> [Problem requirements] Set down every entry below exactly as it stands.

---------- Data records ----------

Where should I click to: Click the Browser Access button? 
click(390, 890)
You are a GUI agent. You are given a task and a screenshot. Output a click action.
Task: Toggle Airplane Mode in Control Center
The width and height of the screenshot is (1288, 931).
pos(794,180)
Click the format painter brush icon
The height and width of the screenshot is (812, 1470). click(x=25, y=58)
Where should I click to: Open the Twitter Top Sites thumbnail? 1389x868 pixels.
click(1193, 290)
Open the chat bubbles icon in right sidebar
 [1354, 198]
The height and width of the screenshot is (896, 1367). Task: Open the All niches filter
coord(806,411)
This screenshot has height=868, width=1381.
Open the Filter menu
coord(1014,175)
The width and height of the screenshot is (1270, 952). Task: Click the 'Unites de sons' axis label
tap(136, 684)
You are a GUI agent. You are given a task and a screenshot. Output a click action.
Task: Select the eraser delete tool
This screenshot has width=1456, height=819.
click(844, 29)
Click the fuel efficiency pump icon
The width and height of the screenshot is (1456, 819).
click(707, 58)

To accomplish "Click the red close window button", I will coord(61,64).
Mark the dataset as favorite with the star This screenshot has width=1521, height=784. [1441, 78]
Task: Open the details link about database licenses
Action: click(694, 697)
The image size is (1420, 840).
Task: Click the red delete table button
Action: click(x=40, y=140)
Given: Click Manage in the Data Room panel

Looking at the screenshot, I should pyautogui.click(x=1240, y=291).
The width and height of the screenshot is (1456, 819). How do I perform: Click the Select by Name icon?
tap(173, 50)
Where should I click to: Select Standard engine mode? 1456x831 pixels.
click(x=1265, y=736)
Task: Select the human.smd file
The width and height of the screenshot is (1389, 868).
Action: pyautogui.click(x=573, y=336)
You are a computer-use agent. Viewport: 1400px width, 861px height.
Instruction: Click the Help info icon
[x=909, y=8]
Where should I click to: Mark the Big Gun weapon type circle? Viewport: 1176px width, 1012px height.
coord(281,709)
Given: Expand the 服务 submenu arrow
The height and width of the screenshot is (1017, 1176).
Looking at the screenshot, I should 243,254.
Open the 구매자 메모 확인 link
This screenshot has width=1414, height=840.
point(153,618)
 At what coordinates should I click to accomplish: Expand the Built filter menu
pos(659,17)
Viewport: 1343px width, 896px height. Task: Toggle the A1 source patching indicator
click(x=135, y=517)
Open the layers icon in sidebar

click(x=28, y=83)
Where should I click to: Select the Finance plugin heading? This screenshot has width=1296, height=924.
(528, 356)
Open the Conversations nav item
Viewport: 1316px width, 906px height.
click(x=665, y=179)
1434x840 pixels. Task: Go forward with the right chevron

----------

> [Written response]
Where should I click to: Click the Browser Access button? 
click(390, 890)
You are a GUI agent. You are given a task and a screenshot. Output a click action.
Task: Toggle Airplane Mode in Control Center
The width and height of the screenshot is (1288, 931).
pos(794,180)
Click the format painter brush icon
The height and width of the screenshot is (812, 1470). click(x=25, y=58)
Where should I click to: Open the Twitter Top Sites thumbnail? 1389x868 pixels.
click(1193, 290)
Open the chat bubbles icon in right sidebar
 [1354, 198]
The height and width of the screenshot is (896, 1367). Task: Open the All niches filter
coord(806,411)
This screenshot has height=868, width=1381.
Open the Filter menu
coord(1014,175)
The width and height of the screenshot is (1270, 952). Task: Click the 'Unites de sons' axis label
tap(136, 684)
You are a GUI agent. You are given a task and a screenshot. Output a click action.
Task: Select the eraser delete tool
This screenshot has width=1456, height=819.
click(844, 29)
Click the fuel efficiency pump icon
The width and height of the screenshot is (1456, 819).
click(707, 58)

To accomplish "Click the red close window button", I will coord(61,64).
Mark the dataset as favorite with the star This screenshot has width=1521, height=784. [1441, 78]
Task: Open the details link about database licenses
Action: click(694, 697)
The image size is (1420, 840).
Task: Click the red delete table button
Action: click(x=40, y=140)
Given: Click Manage in the Data Room panel

Looking at the screenshot, I should pyautogui.click(x=1240, y=291).
The width and height of the screenshot is (1456, 819). How do I perform: Click the Select by Name icon?
tap(173, 50)
Where should I click to: Select Standard engine mode? 1456x831 pixels.
click(x=1265, y=736)
Task: Select the human.smd file
The width and height of the screenshot is (1389, 868).
Action: pyautogui.click(x=573, y=336)
You are a computer-use agent. Viewport: 1400px width, 861px height.
Instruction: Click the Help info icon
[x=909, y=8]
Where should I click to: Mark the Big Gun weapon type circle? Viewport: 1176px width, 1012px height.
coord(281,709)
Given: Expand the 服务 submenu arrow
The height and width of the screenshot is (1017, 1176).
Looking at the screenshot, I should 243,254.
Open the 구매자 메모 확인 link
This screenshot has width=1414, height=840.
point(153,618)
 At what coordinates should I click to accomplish: Expand the Built filter menu
pos(659,17)
Viewport: 1343px width, 896px height. Task: Toggle the A1 source patching indicator
click(x=135, y=517)
Open the layers icon in sidebar

click(x=28, y=83)
Where should I click to: Select the Finance plugin heading? This screenshot has width=1296, height=924.
(528, 356)
Open the Conversations nav item
Viewport: 1316px width, 906px height.
click(x=665, y=179)
1434x840 pixels. Task: Go forward with the right chevron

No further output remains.